Task brief = Skipping all pictures, please restate word for word the lines from the one that contains "Screen dimensions: 800x450" through the last line of the entries.

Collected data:
++++++++++++++++++++

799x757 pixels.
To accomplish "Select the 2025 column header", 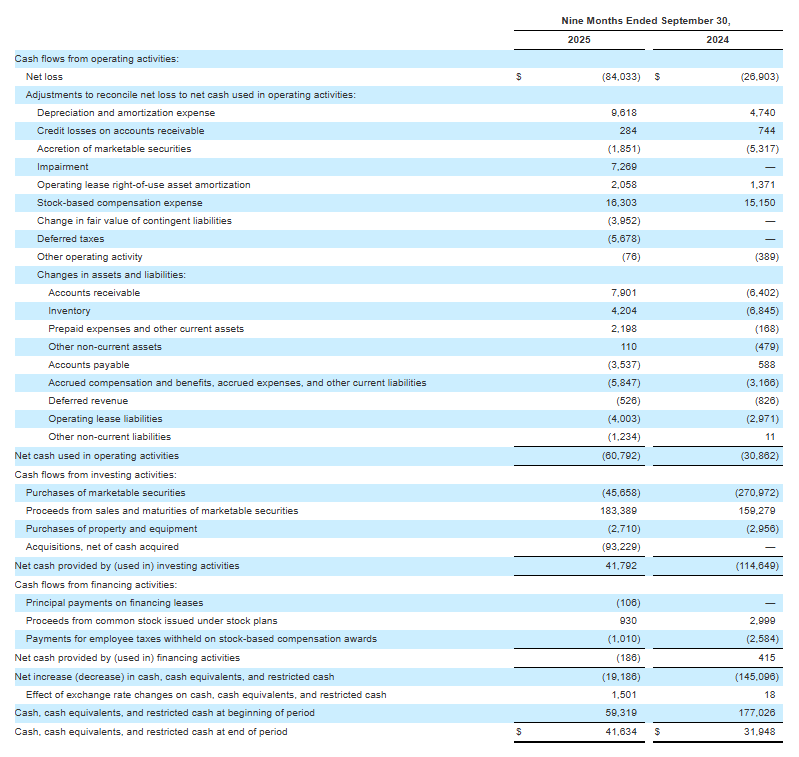I will point(579,40).
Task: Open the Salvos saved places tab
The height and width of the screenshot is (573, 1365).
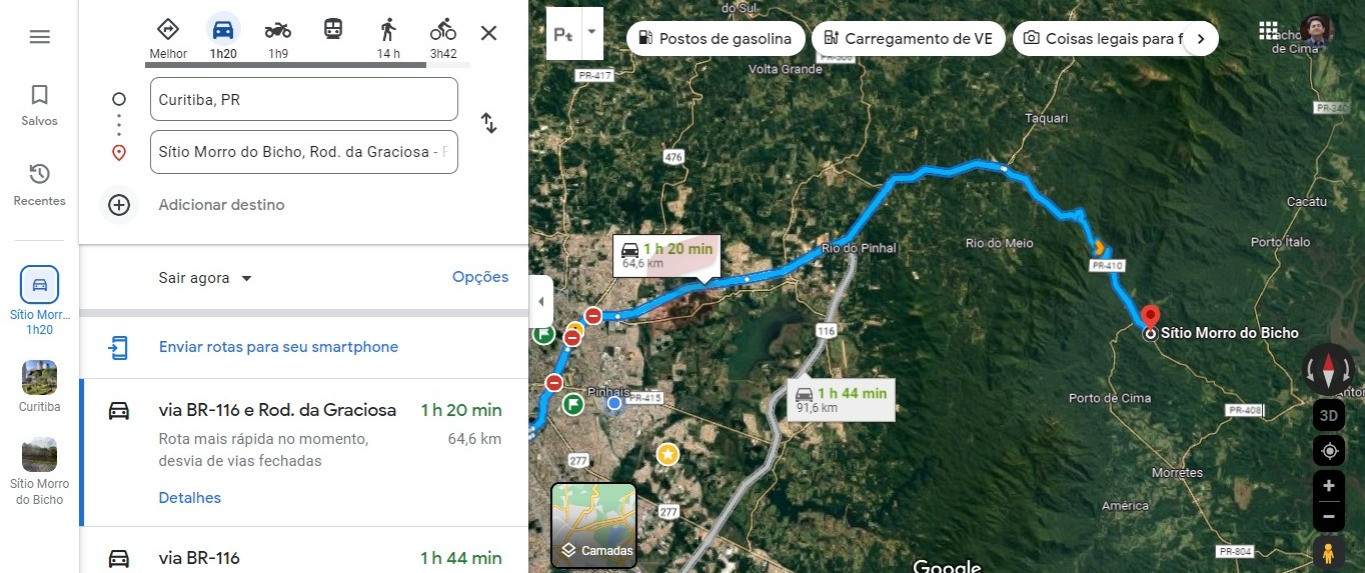Action: [x=39, y=106]
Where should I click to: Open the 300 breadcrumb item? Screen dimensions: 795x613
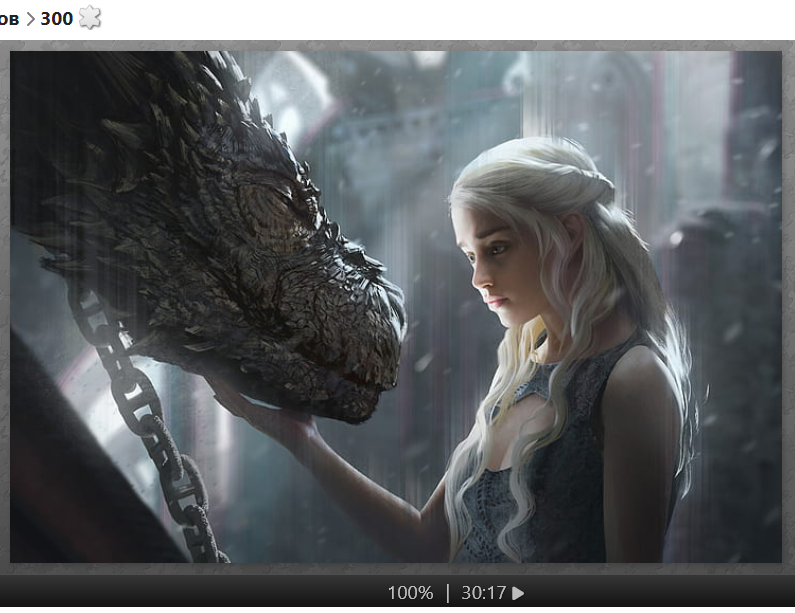(56, 18)
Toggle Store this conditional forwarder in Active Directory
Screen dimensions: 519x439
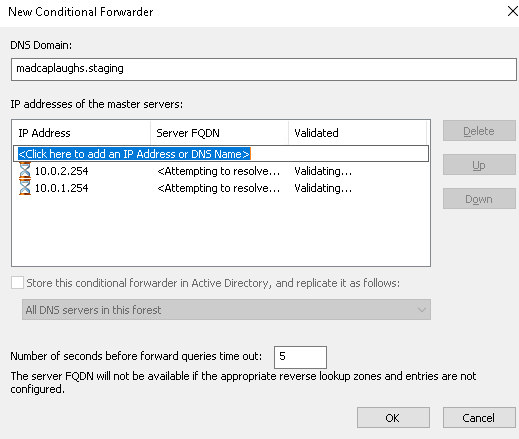click(x=17, y=283)
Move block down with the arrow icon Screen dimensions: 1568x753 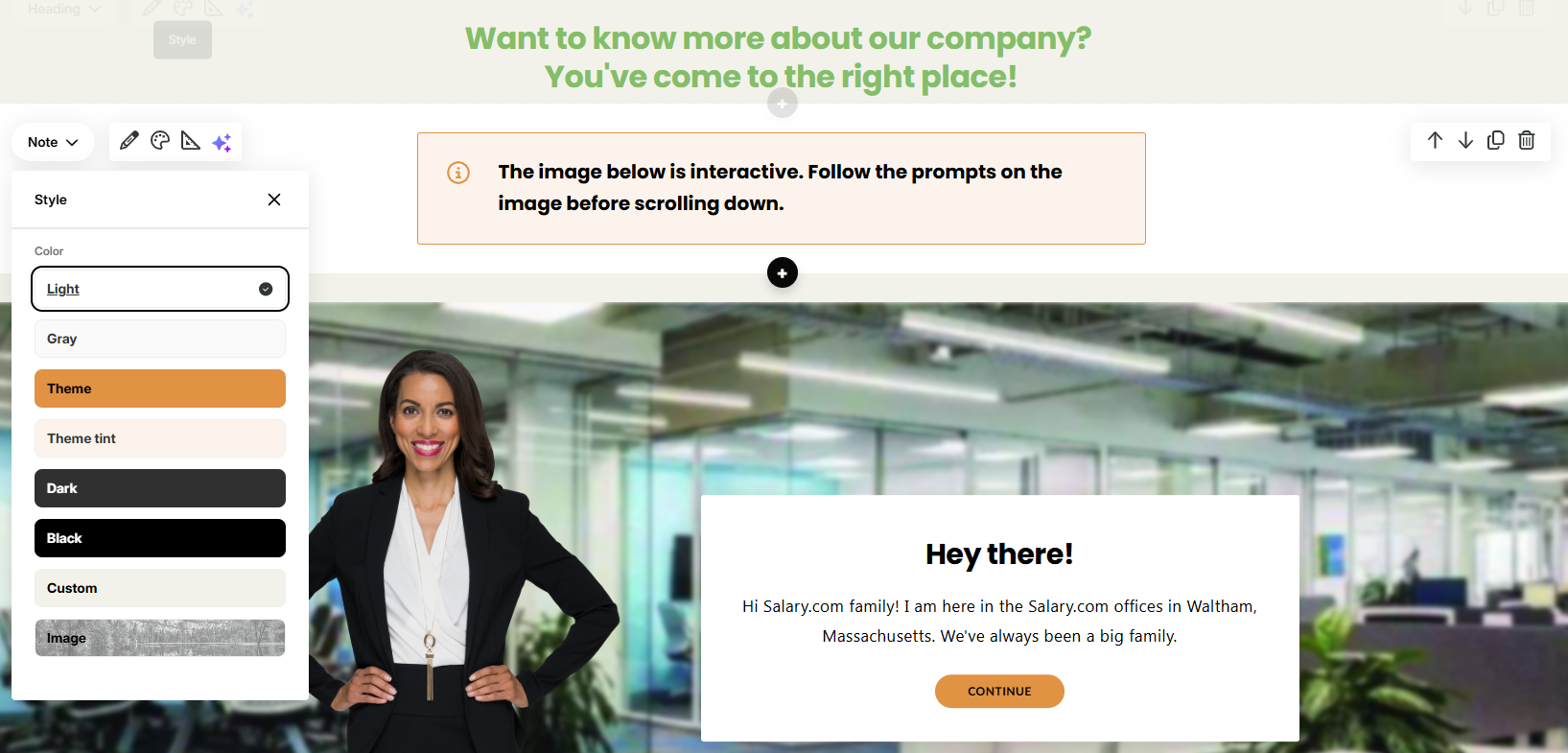1465,140
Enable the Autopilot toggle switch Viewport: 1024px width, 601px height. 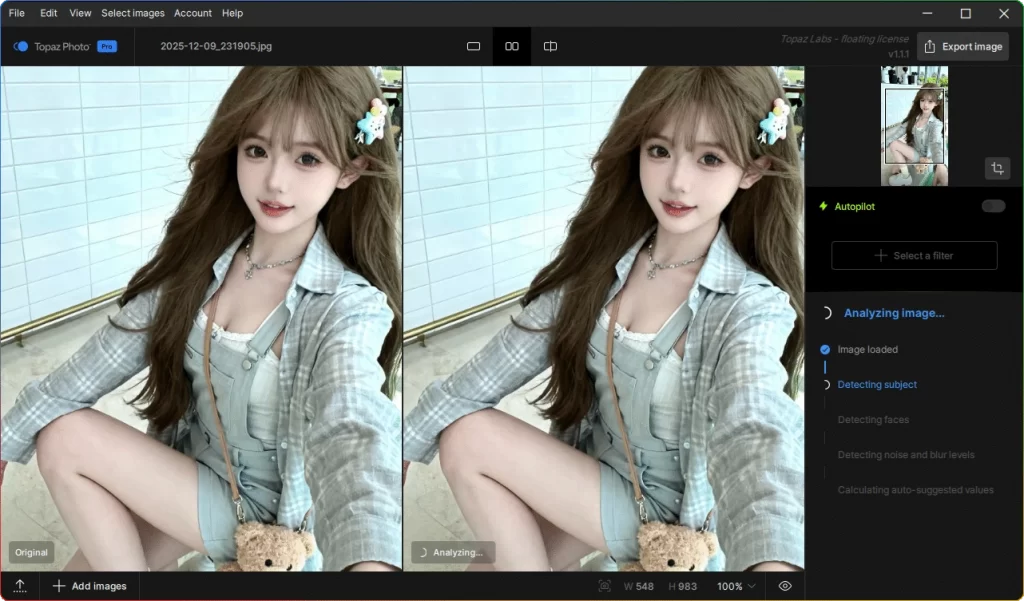[992, 205]
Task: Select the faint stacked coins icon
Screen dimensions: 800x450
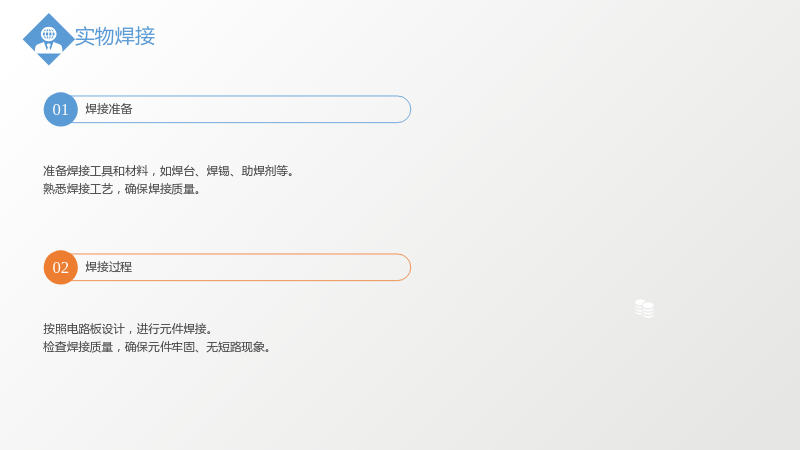Action: tap(644, 308)
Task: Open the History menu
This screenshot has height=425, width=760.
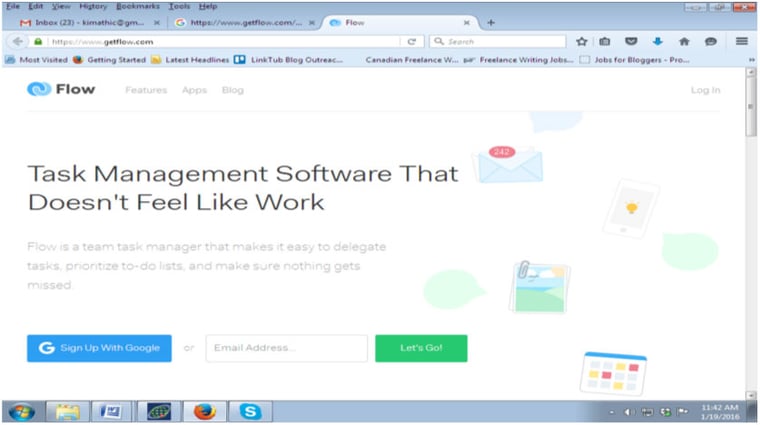Action: (93, 6)

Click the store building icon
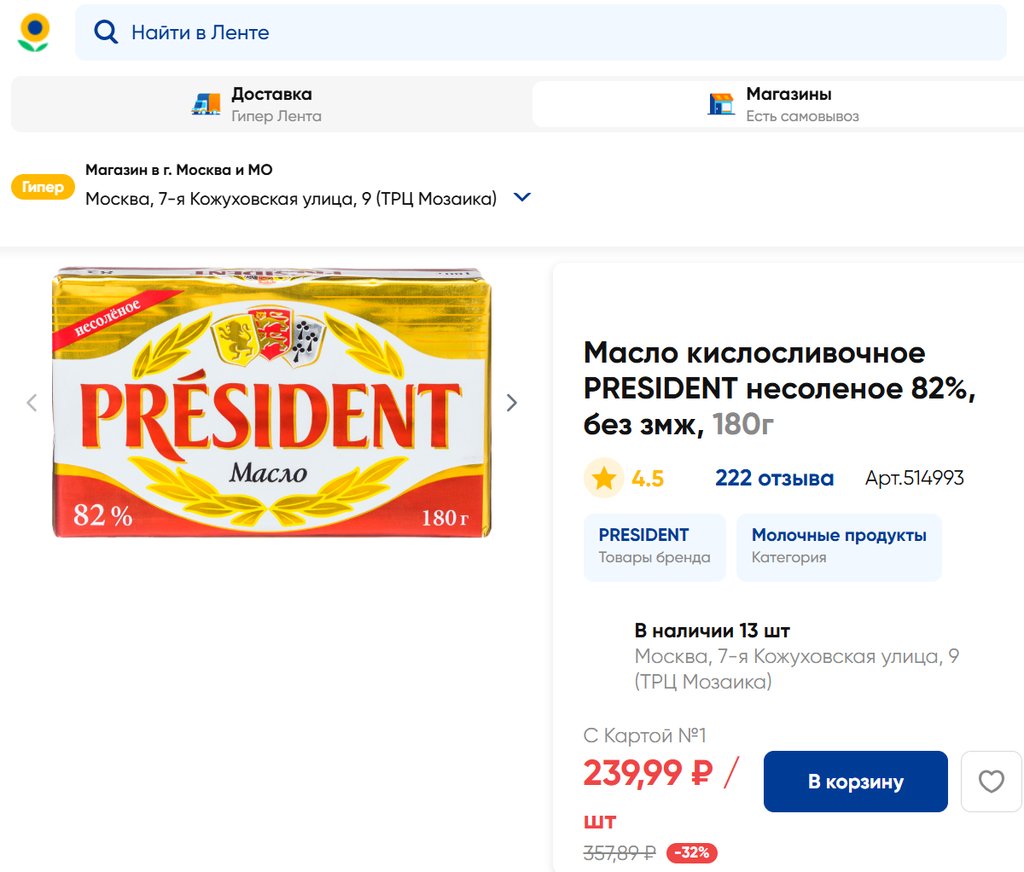coord(721,104)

++++++++++++++++++++

Solution =
Screen dimensions: 800x450
Action: tap(644, 308)
Task: Open the History menu
This screenshot has height=425, width=760.
Action: (93, 6)

Click the store building icon
coord(721,104)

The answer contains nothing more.